Activity → Please repeat, exactly and without pictures, the lines of the entries below that run from the one containing "Image resolution: width=397" through the one containing "Task: Click the".

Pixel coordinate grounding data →
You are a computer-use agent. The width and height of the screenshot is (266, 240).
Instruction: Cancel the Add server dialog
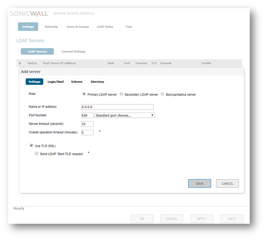tap(227, 183)
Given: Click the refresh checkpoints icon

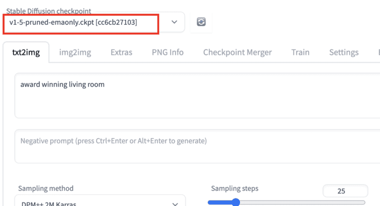Looking at the screenshot, I should (x=201, y=22).
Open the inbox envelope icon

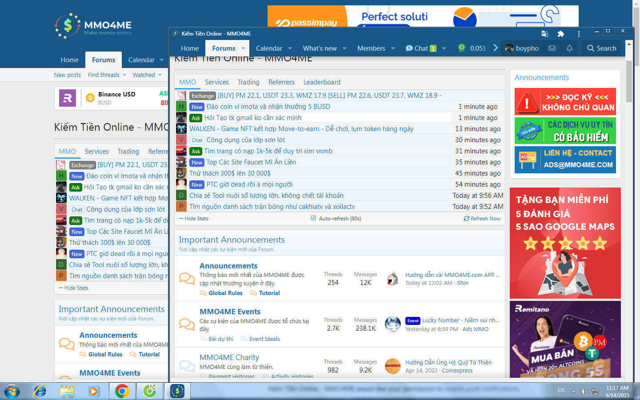[552, 48]
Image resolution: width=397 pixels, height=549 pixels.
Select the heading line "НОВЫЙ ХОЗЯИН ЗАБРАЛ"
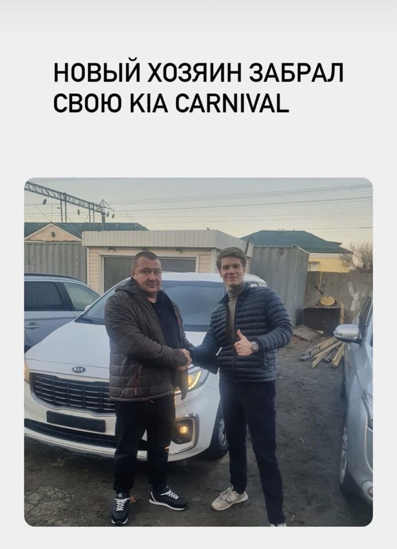198,73
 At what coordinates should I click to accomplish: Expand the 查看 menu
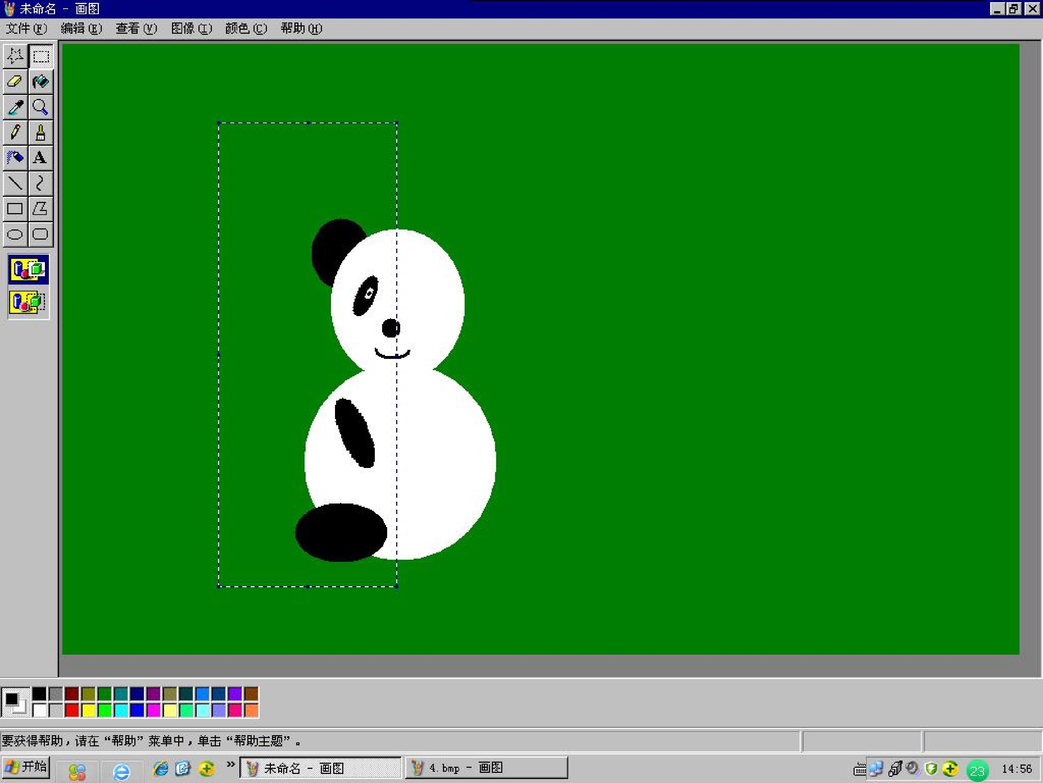pyautogui.click(x=136, y=28)
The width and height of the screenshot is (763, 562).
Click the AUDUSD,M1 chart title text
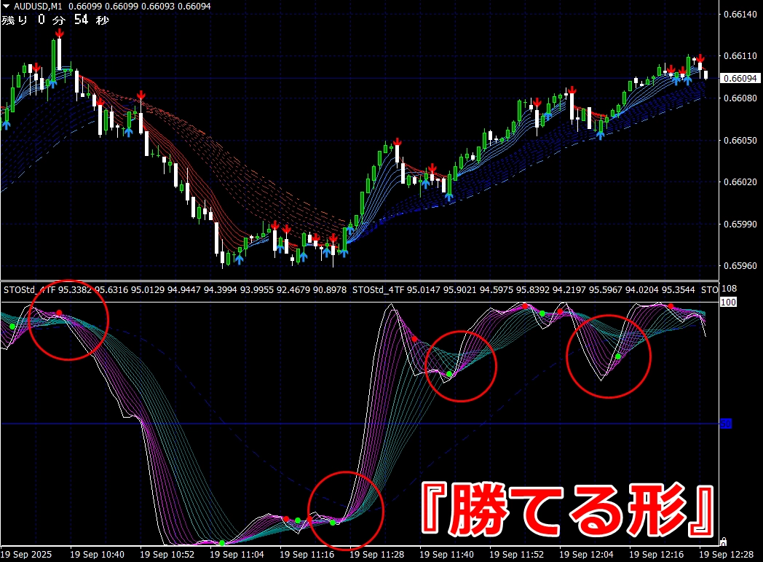point(38,7)
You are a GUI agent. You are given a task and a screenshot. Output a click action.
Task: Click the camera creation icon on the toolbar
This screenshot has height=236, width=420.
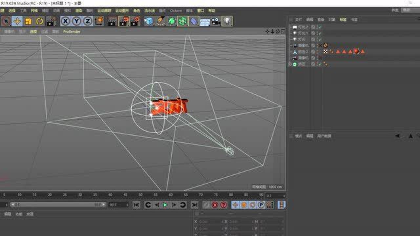tap(215, 21)
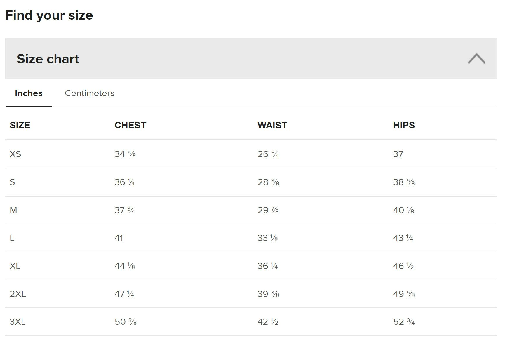The height and width of the screenshot is (353, 505).
Task: Select the Inches tab
Action: pos(29,93)
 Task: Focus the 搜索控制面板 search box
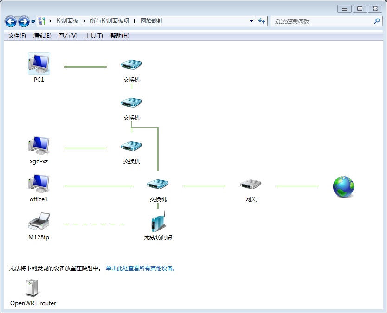pyautogui.click(x=323, y=21)
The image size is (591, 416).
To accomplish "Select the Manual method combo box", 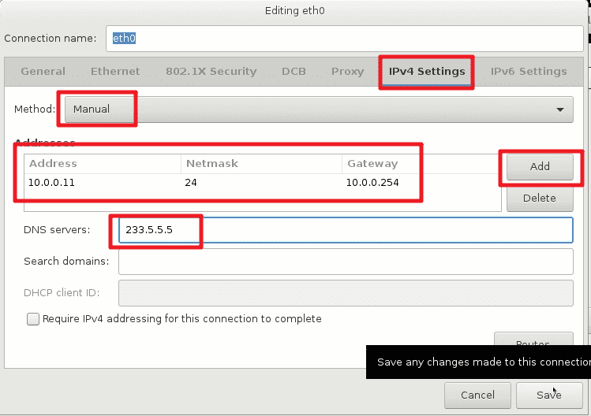I will pyautogui.click(x=319, y=110).
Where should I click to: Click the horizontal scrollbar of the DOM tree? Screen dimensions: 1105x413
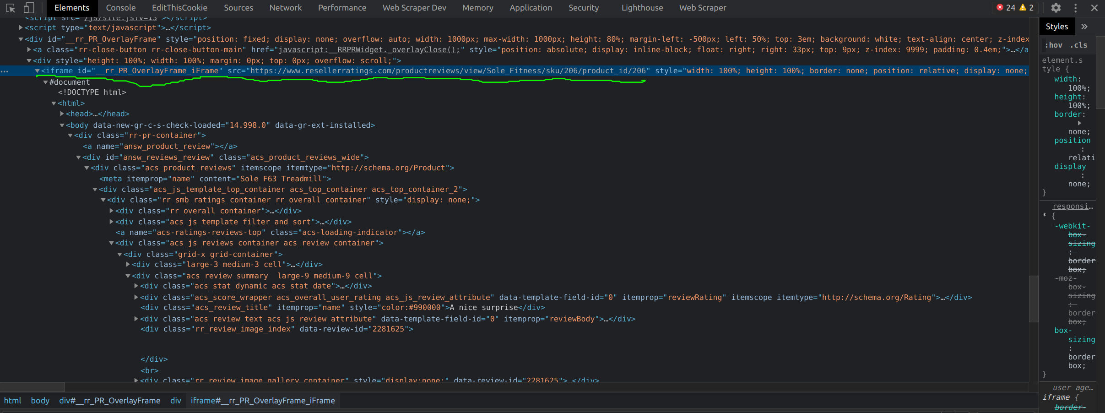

Exercise answer →
Image resolution: width=397 pixels, height=549 pixels.
Select the heading line "НОВЫЙ ХОЗЯИН ЗАБРАЛ"
198,73
 At what coordinates should I click to accomplish: Expand the 查看 menu
pyautogui.click(x=136, y=28)
The width and height of the screenshot is (763, 562).
Click the AUDUSD,M1 chart title text
point(38,7)
You are a GUI agent. You are given a task and a screenshot. Output a click action.
Task: Click the camera creation icon on the toolbar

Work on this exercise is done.